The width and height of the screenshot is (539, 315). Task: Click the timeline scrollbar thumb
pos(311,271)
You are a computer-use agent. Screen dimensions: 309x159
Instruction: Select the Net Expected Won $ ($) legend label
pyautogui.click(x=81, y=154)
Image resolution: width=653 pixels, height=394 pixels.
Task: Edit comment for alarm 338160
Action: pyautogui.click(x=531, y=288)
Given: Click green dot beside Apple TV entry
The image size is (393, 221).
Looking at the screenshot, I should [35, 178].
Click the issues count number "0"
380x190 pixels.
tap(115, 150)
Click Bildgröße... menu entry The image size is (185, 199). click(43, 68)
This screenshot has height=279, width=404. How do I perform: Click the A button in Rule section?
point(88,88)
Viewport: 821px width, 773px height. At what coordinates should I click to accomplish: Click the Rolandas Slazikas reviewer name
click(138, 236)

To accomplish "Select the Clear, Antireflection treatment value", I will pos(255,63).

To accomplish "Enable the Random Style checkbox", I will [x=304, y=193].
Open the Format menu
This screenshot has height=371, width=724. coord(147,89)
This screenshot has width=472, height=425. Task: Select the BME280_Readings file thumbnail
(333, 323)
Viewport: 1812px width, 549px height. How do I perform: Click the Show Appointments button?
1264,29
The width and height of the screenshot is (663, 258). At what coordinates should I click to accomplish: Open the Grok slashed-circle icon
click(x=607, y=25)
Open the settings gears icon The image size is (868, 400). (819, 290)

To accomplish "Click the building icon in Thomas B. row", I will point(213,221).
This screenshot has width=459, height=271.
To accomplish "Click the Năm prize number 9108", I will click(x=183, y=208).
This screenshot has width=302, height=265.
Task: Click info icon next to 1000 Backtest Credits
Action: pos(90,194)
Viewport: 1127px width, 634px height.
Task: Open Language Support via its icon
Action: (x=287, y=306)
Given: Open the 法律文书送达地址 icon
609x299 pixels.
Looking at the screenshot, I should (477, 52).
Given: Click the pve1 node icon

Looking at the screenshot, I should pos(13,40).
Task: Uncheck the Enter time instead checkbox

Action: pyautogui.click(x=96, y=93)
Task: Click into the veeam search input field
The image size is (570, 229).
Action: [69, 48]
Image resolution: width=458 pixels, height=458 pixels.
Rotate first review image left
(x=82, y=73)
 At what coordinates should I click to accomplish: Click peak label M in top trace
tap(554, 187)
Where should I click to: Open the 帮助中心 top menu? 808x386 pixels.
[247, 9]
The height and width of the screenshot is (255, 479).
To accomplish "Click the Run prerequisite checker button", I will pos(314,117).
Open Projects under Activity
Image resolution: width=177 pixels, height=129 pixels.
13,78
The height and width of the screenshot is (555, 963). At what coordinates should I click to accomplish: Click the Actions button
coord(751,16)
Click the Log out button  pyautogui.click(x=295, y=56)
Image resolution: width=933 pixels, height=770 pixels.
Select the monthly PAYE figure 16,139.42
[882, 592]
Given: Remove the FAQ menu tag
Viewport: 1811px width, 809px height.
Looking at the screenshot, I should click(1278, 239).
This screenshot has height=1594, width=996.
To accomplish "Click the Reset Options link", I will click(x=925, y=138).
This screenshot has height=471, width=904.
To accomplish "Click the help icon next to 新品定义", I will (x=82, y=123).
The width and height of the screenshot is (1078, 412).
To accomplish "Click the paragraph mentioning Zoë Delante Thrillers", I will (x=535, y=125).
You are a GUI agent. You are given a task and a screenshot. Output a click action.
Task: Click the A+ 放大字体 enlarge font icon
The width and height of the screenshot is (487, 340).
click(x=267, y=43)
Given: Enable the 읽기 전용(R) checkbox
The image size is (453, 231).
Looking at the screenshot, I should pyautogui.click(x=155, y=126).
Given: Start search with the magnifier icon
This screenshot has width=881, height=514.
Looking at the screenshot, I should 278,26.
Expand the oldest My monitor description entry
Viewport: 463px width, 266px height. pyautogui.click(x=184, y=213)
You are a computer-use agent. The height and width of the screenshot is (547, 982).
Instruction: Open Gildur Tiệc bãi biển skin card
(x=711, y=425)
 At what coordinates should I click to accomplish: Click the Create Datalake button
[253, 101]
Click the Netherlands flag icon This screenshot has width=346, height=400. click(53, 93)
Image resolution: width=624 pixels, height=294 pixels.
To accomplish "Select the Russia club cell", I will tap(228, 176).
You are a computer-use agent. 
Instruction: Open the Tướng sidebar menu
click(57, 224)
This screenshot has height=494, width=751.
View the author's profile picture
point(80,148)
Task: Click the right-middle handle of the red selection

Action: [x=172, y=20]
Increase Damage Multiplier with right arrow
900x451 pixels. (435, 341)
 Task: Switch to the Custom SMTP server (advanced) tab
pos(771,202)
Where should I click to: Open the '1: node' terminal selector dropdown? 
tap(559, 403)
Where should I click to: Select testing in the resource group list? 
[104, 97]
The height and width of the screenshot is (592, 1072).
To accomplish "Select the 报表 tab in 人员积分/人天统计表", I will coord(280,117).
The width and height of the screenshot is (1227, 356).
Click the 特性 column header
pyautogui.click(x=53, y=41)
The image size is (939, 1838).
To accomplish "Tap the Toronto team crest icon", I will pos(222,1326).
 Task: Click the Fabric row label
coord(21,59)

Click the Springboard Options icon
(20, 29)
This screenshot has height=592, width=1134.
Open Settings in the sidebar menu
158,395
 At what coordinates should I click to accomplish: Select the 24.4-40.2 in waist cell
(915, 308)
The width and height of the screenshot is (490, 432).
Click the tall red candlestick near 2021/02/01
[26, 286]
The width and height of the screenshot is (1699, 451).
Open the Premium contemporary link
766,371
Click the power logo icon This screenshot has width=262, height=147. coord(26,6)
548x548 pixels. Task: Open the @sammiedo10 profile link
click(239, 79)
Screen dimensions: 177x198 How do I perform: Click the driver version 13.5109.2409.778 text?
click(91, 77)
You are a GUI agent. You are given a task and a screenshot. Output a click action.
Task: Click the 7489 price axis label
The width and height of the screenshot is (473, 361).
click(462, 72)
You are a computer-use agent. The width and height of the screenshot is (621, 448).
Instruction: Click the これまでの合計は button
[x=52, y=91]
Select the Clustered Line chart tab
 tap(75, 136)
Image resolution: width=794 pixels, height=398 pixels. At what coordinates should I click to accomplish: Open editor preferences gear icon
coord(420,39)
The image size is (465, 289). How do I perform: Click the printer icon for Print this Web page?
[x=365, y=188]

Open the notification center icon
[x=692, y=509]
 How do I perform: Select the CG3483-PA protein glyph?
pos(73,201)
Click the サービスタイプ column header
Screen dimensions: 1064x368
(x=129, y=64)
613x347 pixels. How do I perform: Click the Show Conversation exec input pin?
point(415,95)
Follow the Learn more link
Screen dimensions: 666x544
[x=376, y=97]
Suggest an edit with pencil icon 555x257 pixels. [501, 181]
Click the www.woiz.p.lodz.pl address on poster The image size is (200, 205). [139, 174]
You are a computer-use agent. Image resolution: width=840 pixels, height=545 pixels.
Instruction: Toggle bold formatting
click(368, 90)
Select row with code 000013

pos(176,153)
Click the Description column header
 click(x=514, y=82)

──────

[Exercise] The answer must reproduce every record exactly.

[Response box]
The width and height of the screenshot is (539, 315). Task: Click the timeline scrollbar thumb
pos(311,271)
You are a computer-use agent. Screen dimensions: 309x159
Instruction: Select the Net Expected Won $ ($) legend label
pyautogui.click(x=81, y=154)
Image resolution: width=653 pixels, height=394 pixels.
Task: Edit comment for alarm 338160
Action: pyautogui.click(x=531, y=288)
Given: Click green dot beside Apple TV entry
The image size is (393, 221).
Looking at the screenshot, I should [35, 178].
Click the issues count number "0"
380x190 pixels.
tap(115, 150)
Click Bildgröße... menu entry The image size is (185, 199). click(43, 68)
This screenshot has height=279, width=404. How do I perform: Click the A button in Rule section?
point(88,88)
Viewport: 821px width, 773px height. At what coordinates should I click to accomplish: Click the Rolandas Slazikas reviewer name
click(138, 236)

To accomplish "Select the Clear, Antireflection treatment value", I will pos(255,63).

To accomplish "Enable the Random Style checkbox", I will [x=304, y=193].
Open the Format menu
This screenshot has height=371, width=724. coord(147,89)
This screenshot has width=472, height=425. Task: Select the BME280_Readings file thumbnail
(333, 323)
Viewport: 1812px width, 549px height. How do I perform: Click the Show Appointments button?
1264,29
The width and height of the screenshot is (663, 258). At what coordinates should I click to accomplish: Open the Grok slashed-circle icon
click(x=607, y=25)
Open the settings gears icon The image size is (868, 400). (819, 290)

To accomplish "Click the building icon in Thomas B. row", I will point(213,221).
This screenshot has width=459, height=271.
To accomplish "Click the Năm prize number 9108", I will click(x=183, y=208).
This screenshot has width=302, height=265.
Task: Click info icon next to 1000 Backtest Credits
Action: pos(90,194)
Viewport: 1127px width, 634px height.
Task: Open Language Support via its icon
Action: (x=287, y=306)
Given: Open the 法律文书送达地址 icon
609x299 pixels.
Looking at the screenshot, I should (477, 52).
Given: Click the pve1 node icon

Looking at the screenshot, I should pos(13,40).
Task: Uncheck the Enter time instead checkbox

Action: pyautogui.click(x=96, y=93)
Task: Click into the veeam search input field
The image size is (570, 229).
Action: [69, 48]
Image resolution: width=458 pixels, height=458 pixels.
Rotate first review image left
(x=82, y=73)
 At what coordinates should I click to accomplish: Click peak label M in top trace
tap(554, 187)
Where should I click to: Open the 帮助中心 top menu? 808x386 pixels.
[247, 9]
The height and width of the screenshot is (255, 479).
To accomplish "Click the Run prerequisite checker button", I will pos(314,117).
Open Projects under Activity
Image resolution: width=177 pixels, height=129 pixels.
13,78
The height and width of the screenshot is (555, 963). At what coordinates should I click to accomplish: Click the Actions button
coord(751,16)
Click the Log out button  pyautogui.click(x=295, y=56)
Image resolution: width=933 pixels, height=770 pixels.
Select the monthly PAYE figure 16,139.42
[882, 592]
Given: Remove the FAQ menu tag
Viewport: 1811px width, 809px height.
Looking at the screenshot, I should click(1278, 239).
This screenshot has height=1594, width=996.
To accomplish "Click the Reset Options link", I will click(x=925, y=138).
This screenshot has height=471, width=904.
To accomplish "Click the help icon next to 新品定义", I will (x=82, y=123).
The width and height of the screenshot is (1078, 412).
To accomplish "Click the paragraph mentioning Zoë Delante Thrillers", I will (x=535, y=125).
You are a GUI agent. You are given a task and a screenshot. Output a click action.
Task: Click the A+ 放大字体 enlarge font icon
The width and height of the screenshot is (487, 340).
click(x=267, y=43)
Given: Enable the 읽기 전용(R) checkbox
The image size is (453, 231).
Looking at the screenshot, I should pyautogui.click(x=155, y=126).
Given: Start search with the magnifier icon
This screenshot has width=881, height=514.
Looking at the screenshot, I should 278,26.
Expand the oldest My monitor description entry
Viewport: 463px width, 266px height. pyautogui.click(x=184, y=213)
You are a computer-use agent. The height and width of the screenshot is (547, 982).
Instruction: Open Gildur Tiệc bãi biển skin card
(x=711, y=425)
 At what coordinates should I click to accomplish: Click the Create Datalake button
[253, 101]
Click the Netherlands flag icon This screenshot has width=346, height=400. click(53, 93)
Image resolution: width=624 pixels, height=294 pixels.
To accomplish "Select the Russia club cell", I will tap(228, 176).
You are a computer-use agent. 
Instruction: Open the Tướng sidebar menu
click(57, 224)
This screenshot has height=494, width=751.
View the author's profile picture
point(80,148)
Task: Click the right-middle handle of the red selection

Action: [x=172, y=20]
Increase Damage Multiplier with right arrow
900x451 pixels. (435, 341)
 Task: Switch to the Custom SMTP server (advanced) tab
pos(771,202)
Where should I click to: Open the '1: node' terminal selector dropdown? 
tap(559, 403)
Where should I click to: Select testing in the resource group list? 
[104, 97]
The height and width of the screenshot is (592, 1072).
To accomplish "Select the 报表 tab in 人员积分/人天统计表", I will coord(280,117).
The width and height of the screenshot is (1227, 356).
Click the 特性 column header
pyautogui.click(x=53, y=41)
The image size is (939, 1838).
To accomplish "Tap the Toronto team crest icon", I will pos(222,1326).
 Task: Click the Fabric row label
coord(21,59)

Click the Springboard Options icon
(20, 29)
This screenshot has height=592, width=1134.
Open Settings in the sidebar menu
158,395
 At what coordinates should I click to accomplish: Select the 24.4-40.2 in waist cell
(915, 308)
The width and height of the screenshot is (490, 432).
Click the tall red candlestick near 2021/02/01
[26, 286]
The width and height of the screenshot is (1699, 451).
Open the Premium contemporary link
766,371
Click the power logo icon This screenshot has width=262, height=147. coord(26,6)
548x548 pixels. Task: Open the @sammiedo10 profile link
click(239, 79)
Screen dimensions: 177x198 How do I perform: Click the driver version 13.5109.2409.778 text?
click(91, 77)
You are a GUI agent. You are given a task and a screenshot. Output a click action.
Task: Click the 7489 price axis label
The width and height of the screenshot is (473, 361).
click(462, 72)
You are a computer-use agent. The width and height of the screenshot is (621, 448).
Instruction: Click the これまでの合計は button
[x=52, y=91]
Select the Clustered Line chart tab
 tap(75, 136)
Image resolution: width=794 pixels, height=398 pixels. At what coordinates should I click to accomplish: Open editor preferences gear icon
coord(420,39)
The image size is (465, 289). How do I perform: Click the printer icon for Print this Web page?
[x=365, y=188]

Open the notification center icon
[x=692, y=509]
 How do I perform: Select the CG3483-PA protein glyph?
pos(73,201)
Click the サービスタイプ column header
Screen dimensions: 1064x368
(x=129, y=64)
613x347 pixels. How do I perform: Click the Show Conversation exec input pin?
point(415,95)
Follow the Learn more link
Screen dimensions: 666x544
[x=376, y=97]
Suggest an edit with pencil icon 555x257 pixels. [501, 181]
Click the www.woiz.p.lodz.pl address on poster The image size is (200, 205). [139, 174]
You are a computer-use agent. Image resolution: width=840 pixels, height=545 pixels.
Instruction: Toggle bold formatting
click(368, 90)
Select row with code 000013

pos(176,153)
Click the Description column header
 click(x=514, y=82)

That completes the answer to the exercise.